It was then that my passion for this tale began.

The most powerful moment was when I learned that the little Dutch girl who wore the coat and the soldier who gave it to her were not only still alive in 2004, but married to each other! I knew I had an epic by the tail! I had to find out more.

I contacted Bob and Sue Elliott - the Canadian soldier and the Dutch girl - who were at that time living in the Netherlands. The email address I'd been given for them failed, so snail mail was the only other choice. They replied to my letter and the journey to turn their story into a book began.

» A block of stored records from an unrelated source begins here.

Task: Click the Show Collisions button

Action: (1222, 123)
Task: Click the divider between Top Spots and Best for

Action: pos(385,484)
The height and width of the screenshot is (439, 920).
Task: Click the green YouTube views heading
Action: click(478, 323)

These were Sue's words: "I have no problem telling you what it was like growing up under Nazi rule, but good luck when you get to Bob!”

She was right. Bob, like many veterans, preferred not to talk about the horrors of war; the recollections opened old wounds long forgotten.

Bob and Sue and I met face-to-face at the Royal Canadian Legion hall in Olds, Alberta in October 2005 to discuss the procedure for writing this book. It was a truly amazing day. Just talking to these two wonderful people who had endured so much was an awe-inspiring experience for me.

 
Bob and Sue (Sussie) Elliott in 2005 with Sue's little coat on display at the Royal Canadian Legion in Olds, Alberta, Canada.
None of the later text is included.